Branchial expression patterns of claudin isoforms in Atlantic salmon during seawater acclimation and smoltification

In euryhaline teleosts, permeability changes in gill epithelia are essential during acclimation to changed salinity. This study examined expression patterns of branchial tight junction proteins called claudins, which are important determinants of ion selectivity and general permeability in epithelia. We identified Atlantic salmon genes belonging to the claudin family by screening expressed sequence tag libraries available at NCBI, and classification was performed with the aid of maximum likelihood analysis. In gill libraries, five isoforms (10e, 27a, 28a, 28b, and 30) were present, and quantitative PCR analysis confirmed tissue-specific expression in gill when compared with kidney, intestine, heart, muscle, brain, and liver. Expression patterns during acclimation of freshwater salmon to seawater (SW) and during the smoltification process were examined. Acclimation to SW reduced the expression of claudin 27a and claudin 30 but had no overall effect on claudin 28a and claudin 28b. In contrast, SW induced a fourfold increase in expression of claudin 10e. In accord, a peak in branchial claudin 10e was observed during smoltification in May, coinciding with optimal SW tolerance. Smoltification induced no significant changes in expression of the other isoforms.
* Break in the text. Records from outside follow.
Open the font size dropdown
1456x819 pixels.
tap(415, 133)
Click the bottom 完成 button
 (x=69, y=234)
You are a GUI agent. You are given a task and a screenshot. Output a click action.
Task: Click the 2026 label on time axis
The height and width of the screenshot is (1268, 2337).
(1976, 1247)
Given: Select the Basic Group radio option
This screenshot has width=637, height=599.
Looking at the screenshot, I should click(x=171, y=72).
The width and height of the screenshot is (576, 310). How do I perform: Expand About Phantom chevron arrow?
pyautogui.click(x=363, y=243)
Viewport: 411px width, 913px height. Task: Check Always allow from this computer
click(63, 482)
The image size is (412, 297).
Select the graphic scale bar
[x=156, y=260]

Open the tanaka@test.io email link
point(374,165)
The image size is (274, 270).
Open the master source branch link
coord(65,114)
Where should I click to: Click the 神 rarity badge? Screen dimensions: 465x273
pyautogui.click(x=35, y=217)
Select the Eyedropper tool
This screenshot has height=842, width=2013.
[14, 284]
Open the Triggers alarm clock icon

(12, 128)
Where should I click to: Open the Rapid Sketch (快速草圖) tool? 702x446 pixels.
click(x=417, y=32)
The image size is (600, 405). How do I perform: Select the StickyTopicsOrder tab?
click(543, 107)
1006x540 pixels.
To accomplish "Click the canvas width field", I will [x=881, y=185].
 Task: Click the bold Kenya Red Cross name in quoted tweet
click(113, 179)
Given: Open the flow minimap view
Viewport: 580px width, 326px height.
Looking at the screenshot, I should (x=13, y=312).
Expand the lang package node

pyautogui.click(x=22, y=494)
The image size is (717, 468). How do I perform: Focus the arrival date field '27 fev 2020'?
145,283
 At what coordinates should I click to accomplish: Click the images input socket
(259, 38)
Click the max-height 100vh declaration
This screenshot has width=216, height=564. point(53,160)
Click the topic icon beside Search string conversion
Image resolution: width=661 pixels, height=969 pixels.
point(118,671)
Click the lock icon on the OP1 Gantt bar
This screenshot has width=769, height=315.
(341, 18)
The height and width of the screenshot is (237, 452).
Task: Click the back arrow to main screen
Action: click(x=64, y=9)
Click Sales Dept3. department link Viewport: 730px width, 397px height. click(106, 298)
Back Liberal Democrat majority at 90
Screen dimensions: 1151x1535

This study demonstrates the expression of an array of salmon claudin isoforms and shows that SW acclimation involves inverse regulation, in the gill, of claudin 10e vs. claudin 27a and 30. It is possible that claudin 10e is an important component of cation selective channels, whereas reduction in claudin 27a and 30 may change permeability conditions in favor of the ion secretory mode of the SW gill.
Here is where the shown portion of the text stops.